TRUMPETING TRUMBO I read Dalton Trumbo’s 1939 masterpiece of antiwar literature Johnny Got His Gun in high school. I went for anything which said that patriotic duty to die for one’s country is bullshit hence I loved it. Rereading it last year the book hit me harder. The writing is amazing, shot through with brilliance from start to finish scathing, bitter, funny, righteous. Now lucky Trumbo fans can watch the former blacklistee’s 1971 film adaptation of his novel, just released on DVD.
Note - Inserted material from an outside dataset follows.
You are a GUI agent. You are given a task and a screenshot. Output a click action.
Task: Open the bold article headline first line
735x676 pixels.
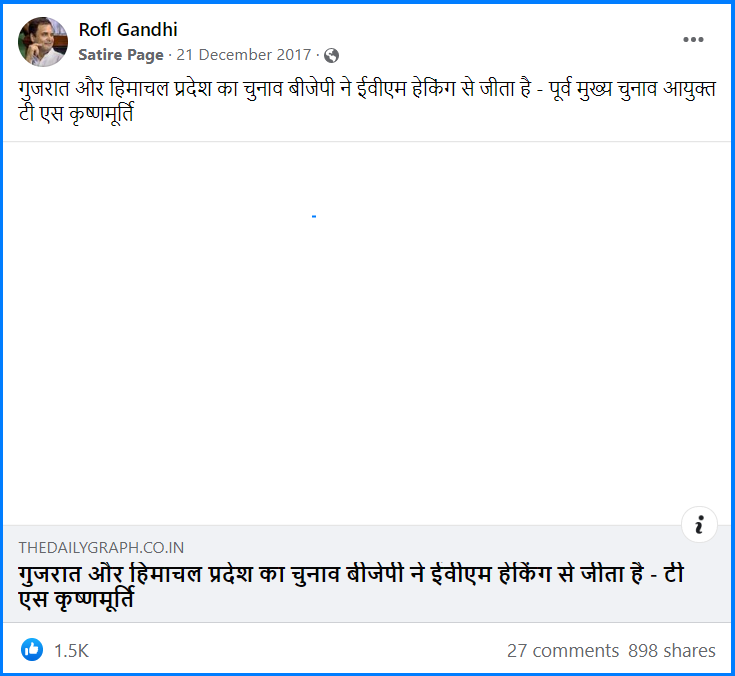[351, 574]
Actor Timothy Bottoms was 18 when he played (via voiceover and flashbacks) Joe Bonham, who lies in an Army hospital bed pondering his fate. Hit by a mortar shell on the last day of World War I, Bonham is left a blind, deaf, and mute quadruple amputee, with only memories, fantasies, and, for a time, a sympathetic nurse. On a commentary track, Bottoms points to the film’s contemporary relevance given the staggering number of soldiers maimed in the Iraq war but kept alive by sophisticated medical technology.
Trumbo worked with Luis Buñuel on an adaptation of Johnny. Ultimately that project fell through, but by the time Trumbo directed his own script in 1971, the Spanish surrealist’s influence was palpable. At the time, Buñuel responded, "For me, the film has the same power as the novel. It has the same disturbing quality and moments of extremely powerful emotion. The film left an impression on me that is among the strongest I ever experienced."
Marsha Hunt, whose successful film career was cut short by the blacklist, played Bonham’s mother. In a phone interview, the now-91-year-old said, "I liked [Trumbo] enormously. I was so delighted that he wanted me in his film." Hunt emphasized Trumbo’s incredible discipline, which led him, during lean times of underpaid black market work, to write 12 screenplays in 16 months (a helpful doctor who prescribed amphetamines contributed to that productivity).
"It’s hard to believe that the same talent who gave us Spartacus also gave us Roman Holiday," she said. "Just as far from each other as possible in terms of style and period and everything else. He was an impressively versatile man, as well as brilliant."
The 2007 film Trumbo, featuring documentary footage and actors reading from the great man’s letters, should also be released on DVD. And some astute publisher should bring Additional Dialogue, Letters of Dalton Trumbo, 1942-1962 back into print. Among my favorite passages from that volume is in a 1951 letter to novelist Nelson Algren, who was prepared act as a "front" for Trumbo. Trumbo advised, "If you have any moral compunctions about such a procedure in relation to motion pictures, please forget them. Hollywood is a vast whorehouse, and any scheme by which tolerably honest men can abstract money from it for their own purposes is more than praiseworthy."